PGC-1alpha is also required for the normal operation of genes that control the development of neuromuscular junctions (NMJ) ?sites on muscle fibers where nerves attach and signal the fibers to contract. Part of the reason that exercise builds stronger muscles is that it increases PGC-1alpha activity. Conversely, disease or lack of exercise reduces PGC-1alpha activity, causing a loss of NMJ function and weakening, or atrophying, of muscles.

Spiegelman’s team had previously bred a strain of mice with higher-than-normal levels of PGC-1alpha in their muscles. Also available for the research was a mouse model of Duchenne muscular dystrophy, the MDX mouse. In the new experiment, the scientists bred male high-PGC-1alpha mice with female MDX mice (the muscular dystrophy gene is carried by females in mouse and in humans.) As a result, the offspring of these matings had muscular dystrophy but also had elevated PGC-1alpha. Using exercise and chemical tests, the researchers compared muscle function in the offspring with MDX mice having no additional PGC-1alpha.

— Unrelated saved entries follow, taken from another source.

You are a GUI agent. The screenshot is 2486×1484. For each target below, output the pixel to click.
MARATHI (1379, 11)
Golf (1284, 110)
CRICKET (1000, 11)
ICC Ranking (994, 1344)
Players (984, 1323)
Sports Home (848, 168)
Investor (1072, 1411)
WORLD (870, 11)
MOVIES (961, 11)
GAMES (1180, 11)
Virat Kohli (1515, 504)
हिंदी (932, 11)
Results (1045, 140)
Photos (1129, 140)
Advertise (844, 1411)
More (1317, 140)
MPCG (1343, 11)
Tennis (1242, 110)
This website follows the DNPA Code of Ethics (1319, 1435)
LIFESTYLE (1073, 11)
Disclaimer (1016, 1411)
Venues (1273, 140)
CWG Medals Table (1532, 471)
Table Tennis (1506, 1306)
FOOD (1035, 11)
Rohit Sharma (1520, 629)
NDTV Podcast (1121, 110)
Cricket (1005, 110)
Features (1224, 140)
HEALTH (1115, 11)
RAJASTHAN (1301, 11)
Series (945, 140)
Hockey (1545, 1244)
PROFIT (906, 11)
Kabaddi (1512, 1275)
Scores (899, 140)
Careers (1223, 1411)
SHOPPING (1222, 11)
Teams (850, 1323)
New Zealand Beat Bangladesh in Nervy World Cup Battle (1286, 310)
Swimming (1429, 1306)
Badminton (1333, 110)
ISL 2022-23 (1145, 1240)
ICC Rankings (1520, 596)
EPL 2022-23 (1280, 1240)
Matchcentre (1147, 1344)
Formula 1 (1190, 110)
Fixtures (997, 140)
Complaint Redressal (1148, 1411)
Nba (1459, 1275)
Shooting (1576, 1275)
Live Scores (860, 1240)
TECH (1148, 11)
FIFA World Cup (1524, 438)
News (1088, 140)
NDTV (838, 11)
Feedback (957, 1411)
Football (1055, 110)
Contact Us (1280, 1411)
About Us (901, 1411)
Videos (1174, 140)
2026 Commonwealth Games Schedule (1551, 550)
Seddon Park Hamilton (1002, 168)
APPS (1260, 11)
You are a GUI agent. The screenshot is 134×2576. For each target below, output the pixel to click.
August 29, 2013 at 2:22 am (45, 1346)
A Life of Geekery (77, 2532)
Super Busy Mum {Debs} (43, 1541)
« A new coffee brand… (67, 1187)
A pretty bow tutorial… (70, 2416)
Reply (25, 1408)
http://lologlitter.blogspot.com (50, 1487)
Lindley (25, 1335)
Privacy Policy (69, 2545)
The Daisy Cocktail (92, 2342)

Both sets of rodents were run on a treadmill for one hour, then again 24 hours later. Normal mice completed the runs easily on both days, while untreated MDX rodents were exhausted halfway through each run. The MDX mice with increased PGC-1alpha activity performed almost as well as normal mice on the first day; their performances decreased on the second day, but they still did better than the untreated MDX mice on both runs.

The exercise tests and microscopic and chemical examinations of the muscles showed that boosting PGC-1alpha caused “a clear and substantial improvement in the structure and function of skeletal muscle in this disease model,?the scientists wrote.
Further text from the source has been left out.